As stated in the Company's announcement of 10 February 2009, the Company has issued an Urgent Field Safety Notice regarding the Model LVA4 VentrAssist LVAD, catalogue number VA166. This voluntary and precautionary action advised physicians not to implant the VA166 until further analysis had been undertaken.
The Company took this action as the Company always has, and always will, put the safety of patients first. The Company denies the allegation made in the article that 11 cases of conductor fracture involved 'product faults'. Conductor fracture has been caused in three cases by accidental trauma (such as cutting implements).
In all the other eight cases, it has now been confirmed that the patients did not wear a lead support belt in accordance with instructions for use. The lead support belt is provided to support and protect the lead. The Company has received no reports of conductor fracture in cases where it is established that patients have fully complied with instructions, including the use of the lead support belt.

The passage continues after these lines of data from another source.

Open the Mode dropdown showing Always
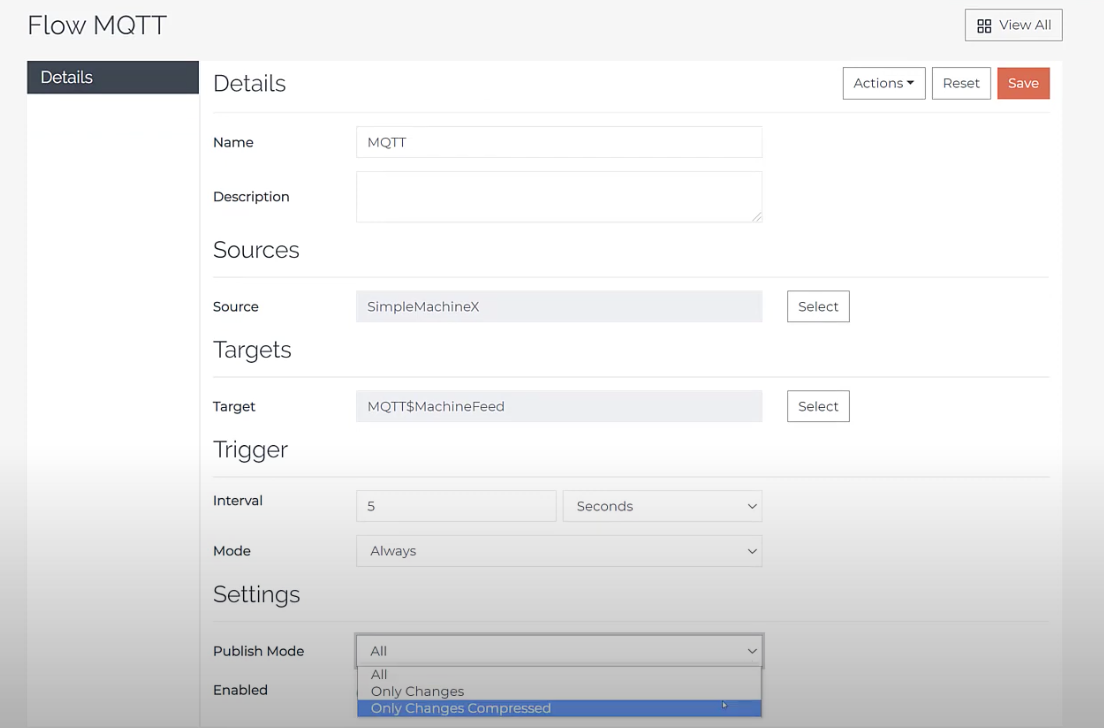 click(558, 551)
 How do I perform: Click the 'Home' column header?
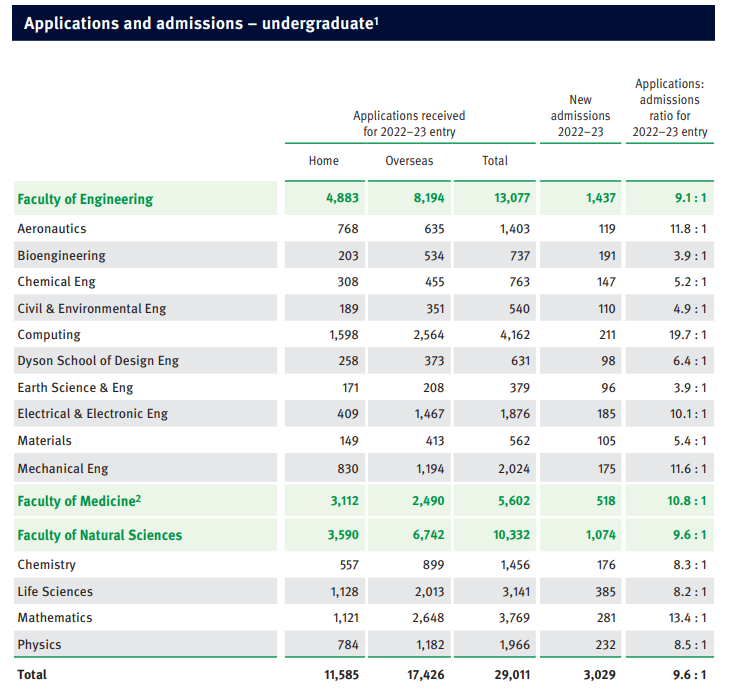pyautogui.click(x=324, y=161)
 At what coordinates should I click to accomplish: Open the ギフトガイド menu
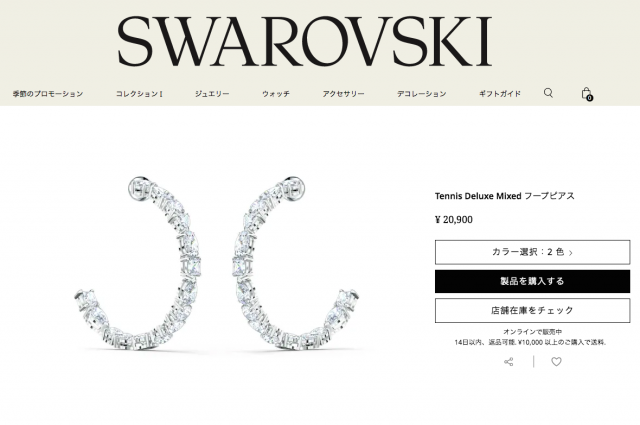coord(500,94)
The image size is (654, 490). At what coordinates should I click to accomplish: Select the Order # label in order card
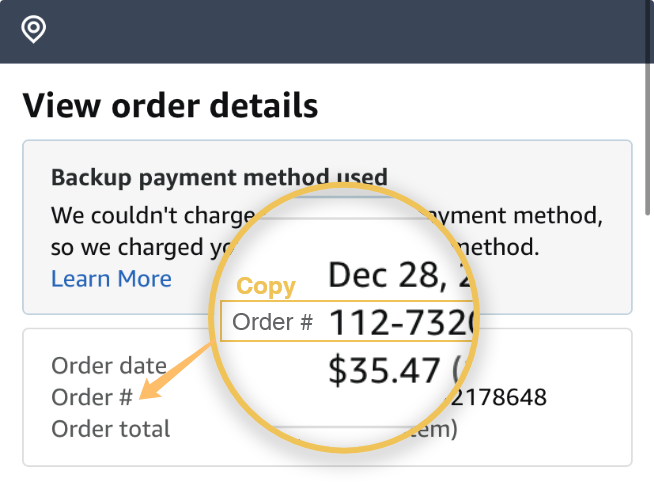coord(92,397)
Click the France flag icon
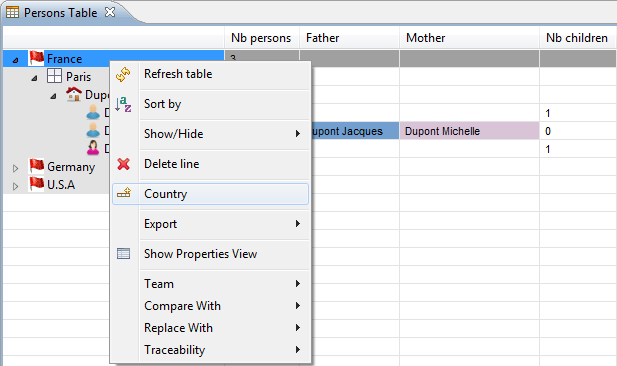 coord(37,58)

The Company is continuing its investigation in close consultation with the Australian Therapeutic Goods Administration. The Company confirms that it is in full compliance with its obligation to make continuous disclosure pursuant to ASX Listing Rule 3.1. The Company takes its obligations under ASX requirements very seriously and requested a trading halt immediately upon the decision to issue the Field Safety Notice.

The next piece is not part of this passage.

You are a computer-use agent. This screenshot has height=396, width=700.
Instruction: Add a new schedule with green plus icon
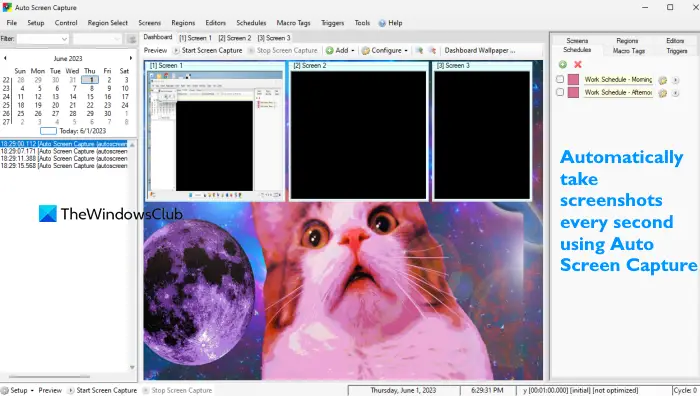pos(562,64)

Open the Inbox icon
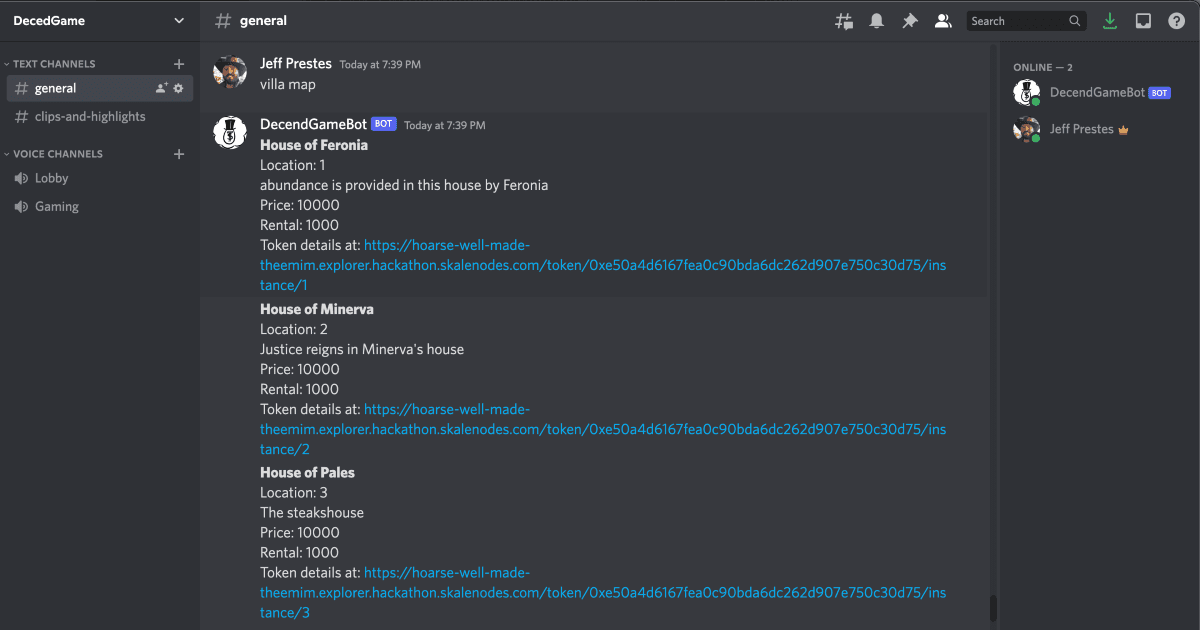coord(1143,21)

The Company maintains that it did not have any such obligation to disclose the three deaths mentioned in its announcement on 10 February 2009 at the time of those individual deaths. After informing medical device regulatory authorities, there was no requirement to suspend implants or its clinical trials and, consequently, the Company considers that there was no material announcement to be made at the time.
Patients may ultimately die from diverse causes, including their general medical condition. Although the Company recognises that such events are distressing for those involved, it does not consider individual deaths disclosable unless they have a material impact on the Company's clinical trials or sales of its product.
The VentrAssist LVAD is used as a therapy for the treatment of seriously ill patients with end stage heart failure with the purpose of prolonging and improving their quality of life. The Company's clinical trial results to date have been outstanding, and met the performance goal specified in the US BTT Clinical Trial. The article also incorrectly states that no VentrAssist devices may be used in Australia.
The Field Safety Notice on the VA166 has not affected the Company's other products such as the LVA3 VentrAssist LVAD, catalogue number VA016, which has been implanted in more than 220 patients worldwide, and remains available for sale in Australia and overseas. Physicians worldwide are continuing to implant the VentrAssist LVAD.